Mary Bayly | |
Birth Name: | Mary Saunders |
Birth Date: | 4 March 1816 |
Birth Place: | Market Lavington, Wiltshire, England |
Death Place: | Streatham, London, England |
Mary Bayly (née Saunders; 4 March 1816 – 13 December 1899), sometimes spelled Mary Bayley, was a British temperance activist and pamphlet writer.
Bayly was born in Market Lavington in 1816. the daughter of Mary and Amram Saunders.[1] Alfred Saunders and William Saunders (1823–1895) were her brothers.[2]
She married in Bath at the Argyle Congregational Chapel to George Bayly who was a master mariner. George would work in the Merchant Navy and Trinity House and he was an amateur artist.[1]
In 1953 she started temperance meetings in North Kensington where mothers of different classes could meet and they could obtain religious and domestic advice. She felt that mothers could alleviate the effects of drunkenous. At the time 60,000 people a year had deaths ascribed to drinking. In 1861 she published Mended Homes and what Repaired Them concerning the effect of alcohol on men and the family.[1] Bayly wanted women to concentrate on making their husband's homes comfortable and to avoid going out to work. Uncomfortable homes drove men to go out to drink she advised. She proposed that men should do the washing in machines so that women could stay at the fireside and avoid going to work in laundries where they too might take to drink.[1]

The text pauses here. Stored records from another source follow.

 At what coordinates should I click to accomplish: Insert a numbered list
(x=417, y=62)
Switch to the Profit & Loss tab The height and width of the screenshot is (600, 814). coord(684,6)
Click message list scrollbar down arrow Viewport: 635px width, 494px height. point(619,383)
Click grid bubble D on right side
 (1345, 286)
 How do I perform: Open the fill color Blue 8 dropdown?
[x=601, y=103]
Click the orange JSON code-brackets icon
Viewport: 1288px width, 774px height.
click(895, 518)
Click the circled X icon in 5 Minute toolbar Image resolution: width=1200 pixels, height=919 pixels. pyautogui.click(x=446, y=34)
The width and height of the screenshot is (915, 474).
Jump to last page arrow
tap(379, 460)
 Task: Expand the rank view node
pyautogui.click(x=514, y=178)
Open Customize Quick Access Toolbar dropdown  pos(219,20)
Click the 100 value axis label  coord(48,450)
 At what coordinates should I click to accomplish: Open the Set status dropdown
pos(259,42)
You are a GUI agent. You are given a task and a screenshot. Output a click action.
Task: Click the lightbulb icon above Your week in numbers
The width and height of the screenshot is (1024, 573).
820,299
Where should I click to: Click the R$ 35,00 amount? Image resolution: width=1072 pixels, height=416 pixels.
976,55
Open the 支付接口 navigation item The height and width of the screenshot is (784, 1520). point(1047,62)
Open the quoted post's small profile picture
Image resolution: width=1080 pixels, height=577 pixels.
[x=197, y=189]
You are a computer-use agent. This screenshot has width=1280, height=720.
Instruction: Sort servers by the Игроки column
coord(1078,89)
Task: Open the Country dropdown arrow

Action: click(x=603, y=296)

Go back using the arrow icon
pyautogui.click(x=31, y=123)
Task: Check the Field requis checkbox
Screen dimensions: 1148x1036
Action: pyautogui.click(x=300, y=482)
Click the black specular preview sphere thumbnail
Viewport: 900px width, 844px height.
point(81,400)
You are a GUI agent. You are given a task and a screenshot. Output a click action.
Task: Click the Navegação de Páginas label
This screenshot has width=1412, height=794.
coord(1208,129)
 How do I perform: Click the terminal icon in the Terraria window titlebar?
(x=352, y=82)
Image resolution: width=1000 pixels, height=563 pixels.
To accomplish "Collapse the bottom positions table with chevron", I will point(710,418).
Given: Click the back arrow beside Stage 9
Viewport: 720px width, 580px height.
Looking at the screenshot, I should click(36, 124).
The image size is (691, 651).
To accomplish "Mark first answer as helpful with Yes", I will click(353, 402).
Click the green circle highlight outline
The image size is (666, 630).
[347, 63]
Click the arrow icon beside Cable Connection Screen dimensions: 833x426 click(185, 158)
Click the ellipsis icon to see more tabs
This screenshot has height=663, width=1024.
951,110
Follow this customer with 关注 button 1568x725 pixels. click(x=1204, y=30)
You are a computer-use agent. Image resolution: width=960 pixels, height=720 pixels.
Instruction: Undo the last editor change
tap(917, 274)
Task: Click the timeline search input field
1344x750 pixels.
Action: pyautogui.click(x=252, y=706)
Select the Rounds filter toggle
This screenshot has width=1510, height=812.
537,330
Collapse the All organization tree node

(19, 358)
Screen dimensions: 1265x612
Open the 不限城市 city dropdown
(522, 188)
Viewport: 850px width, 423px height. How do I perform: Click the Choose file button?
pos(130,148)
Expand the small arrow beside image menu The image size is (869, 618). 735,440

In 1861 Samuel Gurney and Archibald Campbell Tait (the Bishop of London) attended the opening of her Workmen's Temperance Hall where working men could meet and drink coffee and have a bath. The experiment only lasted until 1866 as the Baylys moved away in 1864 and the organisation soon floundered.[1]
In 1887 she published Danger Signals: how to Use them Wisely. In 1892 she and her daughter, Elisabeth Boyd Bayly (who was a published author) published Home Weal and Home Woe.[3]
Bayly died in Streatham in 1899.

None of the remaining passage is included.